Just what we needed. The next step is to build a small map showing the three subregions of Europe. But before we proceed to the maps, one thing has to be fixed. `ggplot2`

fails rendering nested polygons. With our regional dataset, London, for example, will not be shown if we do not account for this unpleasant feature.

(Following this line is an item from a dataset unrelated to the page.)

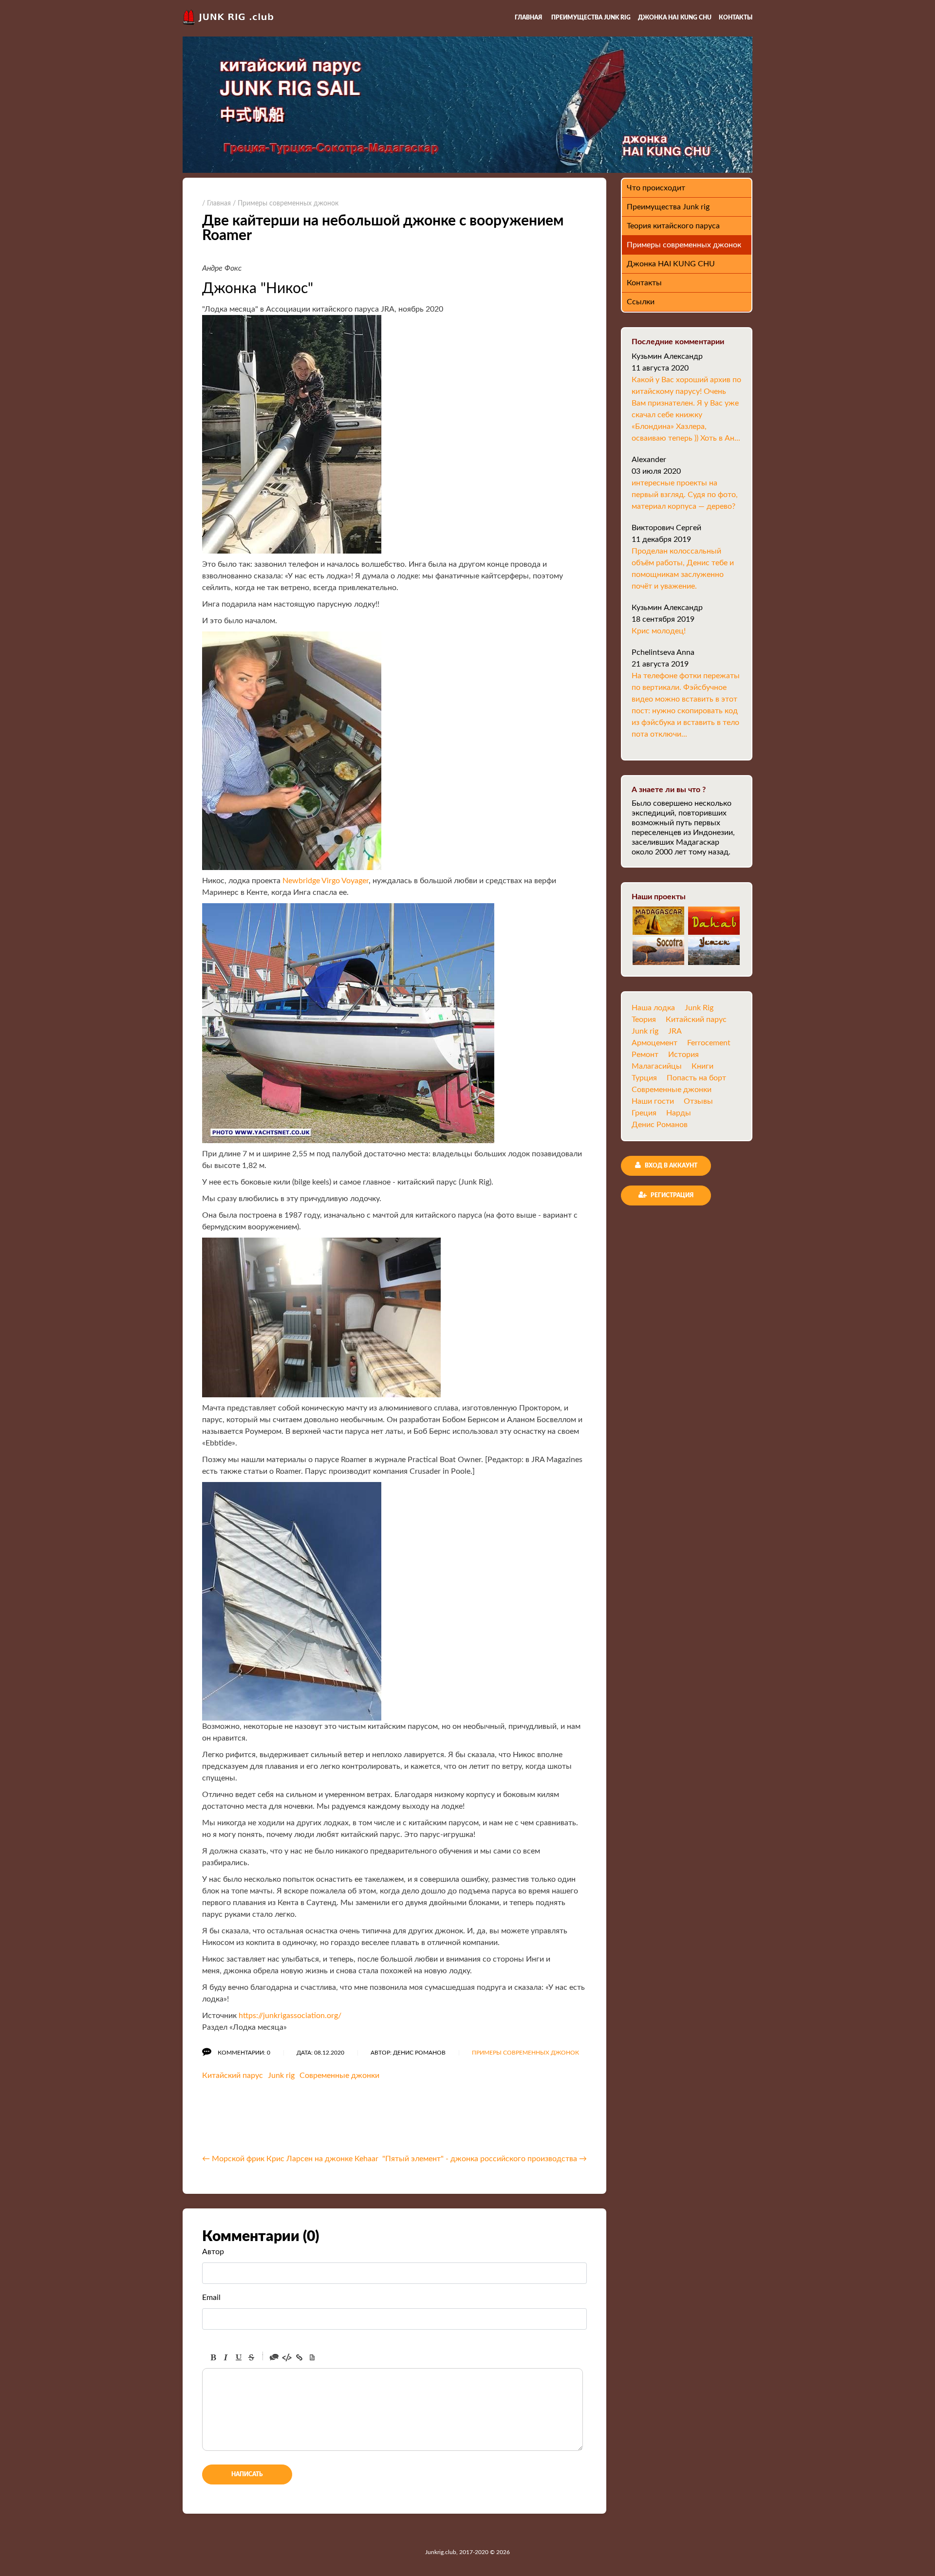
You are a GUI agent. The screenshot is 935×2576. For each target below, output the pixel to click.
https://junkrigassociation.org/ (290, 2016)
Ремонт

Luckily, there is quite a simple solution to fix that problem.

```
# a nice small function to overcome some mapping problems with nested polygons
# see more at SO
# https://stackoverflow.com/questions/21748852
gghole <- function (fort) {
poly <- fort[fort$id %in% fort[fort$hole, ]$id, ]
hole <- fort[!fort$id %in% fort[fort$hole, ]$id, ]
out <- list(poly, hole)
names(out) <- c("poly", "hole")
return(out)
}
```

Now I build the small map of subregions.

```
# annotate a small map of the subregions of Europe
an_sub <- basemap +
geom_polygon(data = gghole(fort_map)[[1]],
aes(x = long, y = lat, group = group, fill = subregion),
color = NA)+
geom_polygon(data = gghole(fort_map)[[2]],
aes(x = long, y = lat, group = group, fill = subregion),
color = NA)+
scale_fill_manual(values = rev(brbg3)) +
theme(legend.position = "none")
```

Finally, everything is ready to build the main map and stick the two subplots on top of it.

```
# finally the map of Urb/Rur typology
caption <- "Classification: De Beer, J., Van Der Gaag, N., & Van Der Erf, R. (2014). New classification of urban and rural NUTS 2 regions in Europe. NIDI Working Papers, 2014/3. Retrieved from http://www.nidi.nl/shared/content/output/papers/nidi-wp-2014-03.pdf
\nIlya Kashnitsky (ikashnitsky.github.io)"
typ <- basemap +
geom_polygon(data = gghole(fort_map)[[1]],
aes(x=long, y=lat, group=group, fill=type),
color="grey30",size=.1)+
geom_polygon(data = gghole(fort_map)[[2]],
aes(x=long, y=lat, group=group, fill=type),
color="grey30",size=.1)+
scale_fill_viridis("NEUJOBS\ncalssification of\nNUTS-2 regions",
option = "B", discrete = T, end = .8)+
geom_path(data = bord, aes(x = long, y = lat, group = group),
color = "grey20",size = .5) +
annotation_custom(grob = ggplotGrob(typ_mosaic),
xmin = 2500000, xmax = 4000000,
ymin = 4450000, ymax = 5450000)+
annotation_custom(grob = ggplotGrob(an_sub),
xmin = 5400000, xmax = 6600000,
ymin = 2950000, ymax = 4150000)+
labs(title = "Urban / Rural classification of NUTS-2 regions of Europe\n",
caption = paste(strwrap(caption, width = 95), collapse = '\n'))+
theme(plot.title = element_text(size = 20),
plot.caption = element_text(size = 12))
```

Done!

Of course, it takes several iterations to position each element in its proper place. Then, one also needs to play with export parameters to finally get the desired output.